The Fall 2005 CPSC 352 class did a case study of the 9 x 9 Sudoku puzzle. The original goal was to do a comparative study of various search techniques for solving Sudoku. Although we didn't accomplish as much as we had originally intended, this page presents what we did manage to accomplish. Student reports are linked at the bottom of this page.

Resources: Sudoku Techniques, Tools, and Puzzles

  • Sad Man Software
  • Random Sudoku
  • Sudoku Techniques with source code
  • Sudoku Satori
  • Sudoku.com Puzzles Site

    What We Learned

  • Sudoku puzzles can be solved efficiently without backtracking search by using a knowledge-based approach. This approach implements the various Sudoku solving techniques that we found on the Web. Like other knowledge-based approaches, this one will fail if it encounters a puzzle that requires knowledge that the solver does not possess. (See the results of testing below.)

    Source files: Load sudoku.pl into PROLOG and type "solve".

  • Sudoku puzzles can be solved efficiently using heuristic backtracking search. The only knowledge used in this approach were the basic rules of the Sudoku puzzle. These rules were used to repeatedly update the candidate lists associated with each square of the puzzle. The heuristic was to choose those squares with the shortest candidate lists and make a guess among the candidates, backtracking if necessary. This version solved all the puzzles that we tested it on. (See the results below.)

    Source files: Load heur_sudoku.pl into PROLOG and type "solve".

  • The Genetic Algorithm (GA) approach is not well suited for this type of problem. The Sudoku puzzle is a constraint satisfaction problem. However, unlike other such problems, the Sudoku puzzle allows for only one solution that is determined logically and exactly. It does not allow for approximate solutions.

  • We developed two different GAs using JGAP: Java Genetic Algorithms Package. In one, there are 81 genes on each chromosome, one for each square of the puzzle.
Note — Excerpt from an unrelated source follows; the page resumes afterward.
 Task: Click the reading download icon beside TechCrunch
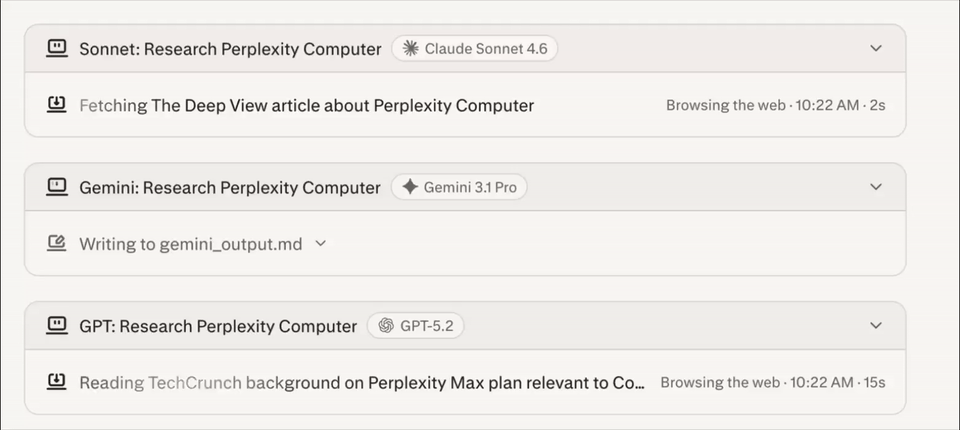coord(57,381)
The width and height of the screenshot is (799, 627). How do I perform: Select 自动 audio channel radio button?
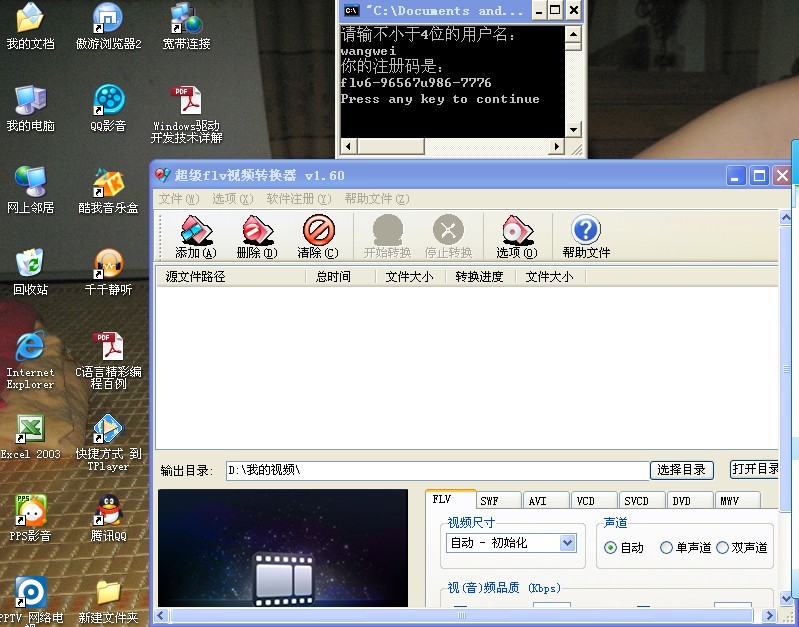click(x=611, y=548)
The only constraint placed on the squares was that each could store a value from 1 to 9. We used standard single-point crossover and mutation involved picking squares at random and assigning them a random value.

    The source code for SudokuSolver is here. Instructions for using it are here.

  • In the other GA (developed by Ariel Isaacson), each chromosome had 9 genes, each of which consisted of a array containing a permutation of the values 1 through 9, representing one row of the Sudoku puzzle. Crossover swapped elements from each row, preserving the permutation. Mutation swapped random values in a single row or rows.

    The source code for SudokuSolver is here. Instructions for using it are here.

    Student Pages

  • Alexis Dekle ran tests on the simple JGAP GA Sudoku Solver and wrote this report on her results.

  • Emily Foster and Chris Klein ran tests on both PROLOG solvers, the knowledge based version and the heuristic version and wrote this report on their results.

  • Lisa Garvey ran tests on both PROLOG solvers, the knowledge based version and the heuristic version and wrote this report on her results.

  • Ariel Isaacson's report describes the basic elements of her permutation-based GA (in JGAP).

  • Todd Klasik wrote a Java GUI that generates PROLOG files that can be used to input Sudoku puzzles to the PROLOG programs.

  • Matt Corracio and Alec Schmidt provided an analysis of some of the complexities of the Sudoku puzzle and wrote this report.

  • Jay Piette and Shon Urbas wrote extensions to the knowledge-based PROLOG solver. A report describing their work is here.